◆ WHAT THE EXERCISE ASKS: Two lines mark the range in the entries below: the one holding "Viewport: 351px width, 219px height." and the one holding "Open Bridge from the Finder dock". Set down those two and all lines between them, exactly.
═══ THE DATA
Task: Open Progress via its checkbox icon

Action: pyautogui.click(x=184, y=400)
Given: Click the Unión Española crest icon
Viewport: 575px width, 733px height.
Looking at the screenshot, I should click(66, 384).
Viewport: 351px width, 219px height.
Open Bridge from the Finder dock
══════
═══ THE DATA
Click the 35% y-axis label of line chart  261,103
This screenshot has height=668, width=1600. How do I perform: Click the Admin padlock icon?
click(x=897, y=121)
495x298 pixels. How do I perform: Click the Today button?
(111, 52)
══════
◆ ANSWER BOX:
Viewport: 351px width, 219px height.
Open Bridge from the Finder dock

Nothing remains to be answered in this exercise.